I know that the answer is: spend lots of time talking to customers, doing research, empathizing, etc. But then who is going to write the code while I'm doing all of that? It needs to get done, but I'm not sure why that is the job of the "development team".


One thing with OKRs is that the key results are supposed to be in your control and responsibility. You don't have control over the no-show rate, but someone has responsibility to improve that as part of their own role. If that has made it to your team, then something is probably broken. Most likely that no-show rate is part of an OKR for clinic managers or someone else. They'll come up with ideas (or consult with you for ideas) and your team is responsible for implementing the improvement or running experiments to see if it actually achieves the desired improvement.

That means your OKR will have to do with responsiveness to your customer or addressing the things your customer believes are associated with the poor no-show rate. Is your "patient reminder" system broken and failing to contact patients? Do you lack such a system? That's something you can address and control, so the OKR will have to do with that (server uptime, quality of service, features of the service, timeliness of changes to the service).


But you can potentially help the no show rate.

- Send an email to the person 2 days before their appointment

- Text them the morning of their appointment

- Build something into the CRM of the front desk that reminds them to call people the day before an appointment

- send a pre-generated google directions result to the patient N minutes before the appointment

I could go on for hours here. The job of a developer, at least in the startup world, is to understand the objective of their team and contribute to figuring out ways to reach their objective. It is not just to code up tickets that are put in front of them.


Interesting that this often doesn’t go both ways, in startup culture. I mean in terms of the non technical team members picking up enough technical skill to better understand the technical side.


I guess?

But I, as an engineer, don't know accounting, or how to setup a healthcare plan, or the intricacies of VC funding documents, etc. Thinking about how people use what you are building and how to make it better seems like table stakes for engineers in the startup world.

Thinking about the product and users is the job of engineers. So is coding a solution. And so is not coding a solution when there is a better option.

I guess if you get to a later stage startup, where you are working on very specific technical problems, you might be forgiven if you don't know what it means to the larger organization, but I can't imagine working in that environment and being happy. A fancy algorithm is cool I guess, but if I don't know how it's moving the business forward it's basically meaningless to me.

YMMV


Those are system requirements and are not what you do with OKRs.


Are they?

I would imagine the Objective is something like "Maximize the number of people we can help at our clinic". And a key result would be "The number of no-shows for appointments is below 5%".

It then follows that the product development teams (product and engineers) would get together and say something like "Great, we can think up 14 projects that might help us reduce the number of no shows.

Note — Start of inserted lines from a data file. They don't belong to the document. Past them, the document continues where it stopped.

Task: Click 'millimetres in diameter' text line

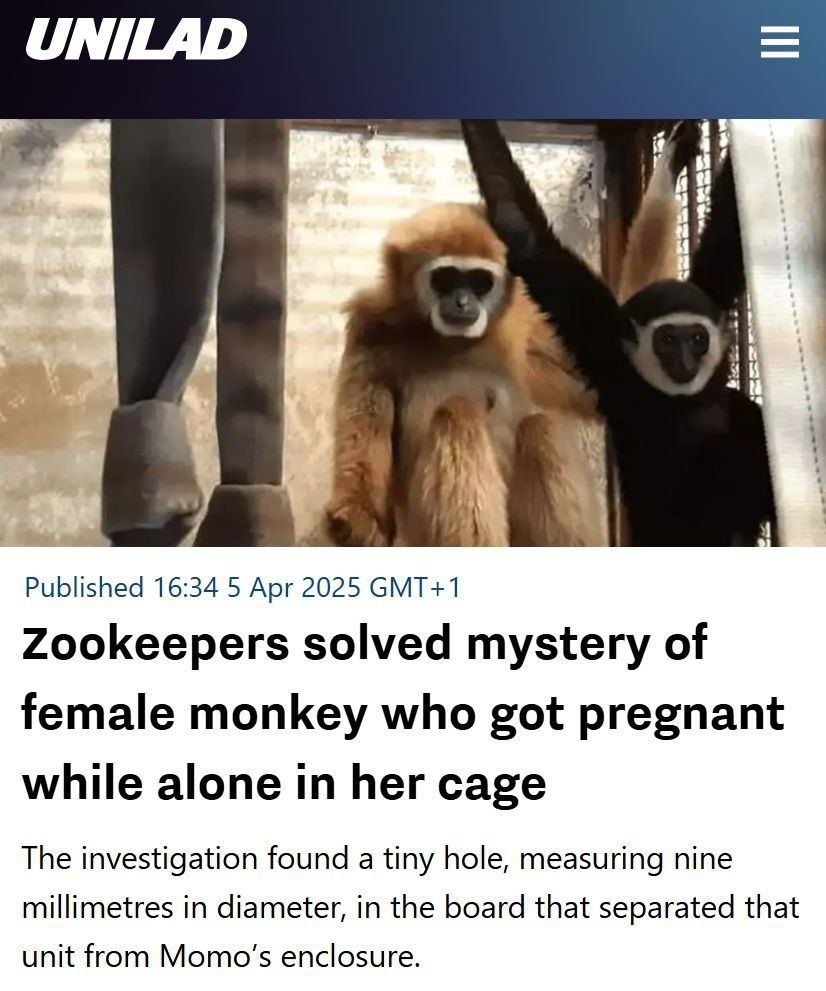Action: click(411, 907)
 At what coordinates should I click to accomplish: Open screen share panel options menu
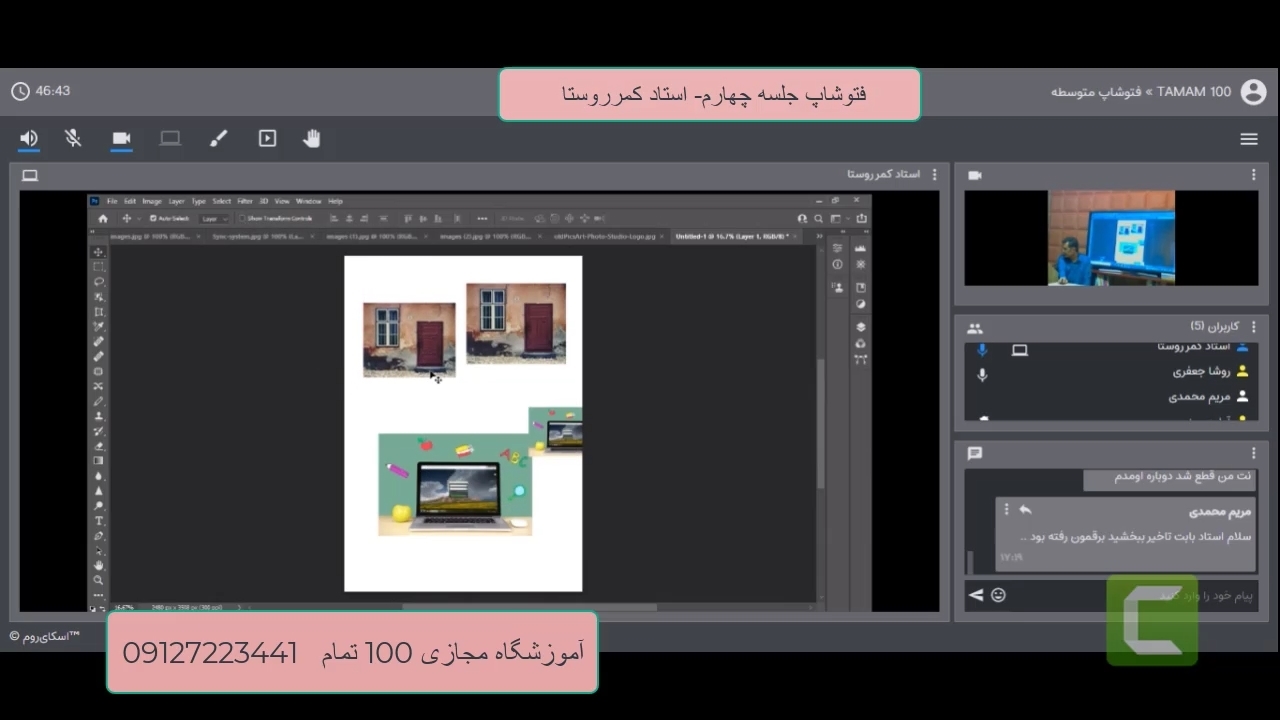click(934, 175)
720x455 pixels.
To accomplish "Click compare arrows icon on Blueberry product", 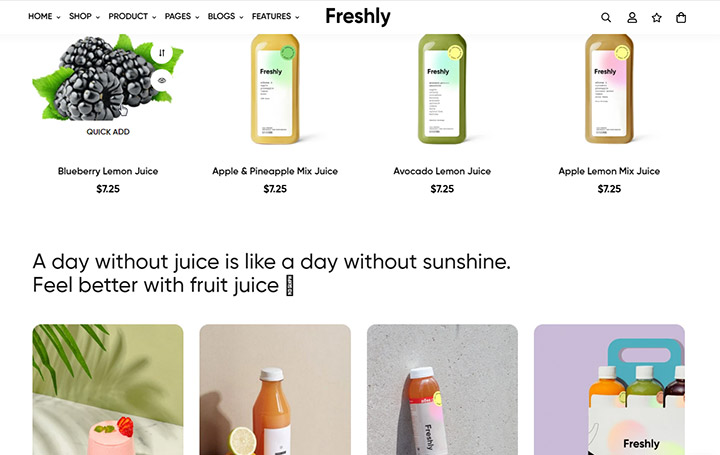I will click(x=162, y=53).
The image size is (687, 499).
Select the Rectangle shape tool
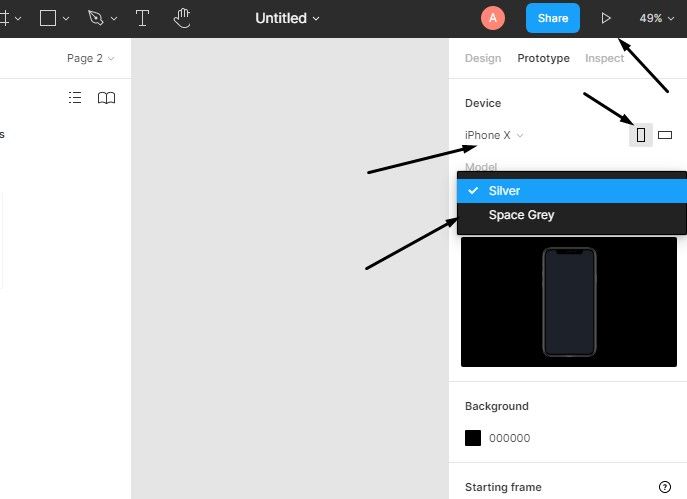click(x=47, y=18)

Here they are in order of easiest and/or highest likelihood to succeed to hardest and/or least likely to succeed".

How else would you use OKRs?


You build a mental model of the domain that guides the code you write. Often it amounts to "what would I want in that user's position?" aka the golden rule. As uninformed as that model may be it's better than none, and a place to start iterating on the model. In design it's usually better to be wrong than vague or random. And every line of code you write embeds a freight load of design choices, often as durable as concrete.


"Most design decisions you make as a developer affect the value users get from your product, and therefore the churn rate."

Yes but probably not in a way that matters.

Churn will be decided by a few small, hopefully well targeted issues (including price and switching cost) and so it's really Product Marketing/Managements job. The Eng. should be to meet the expectations of Product.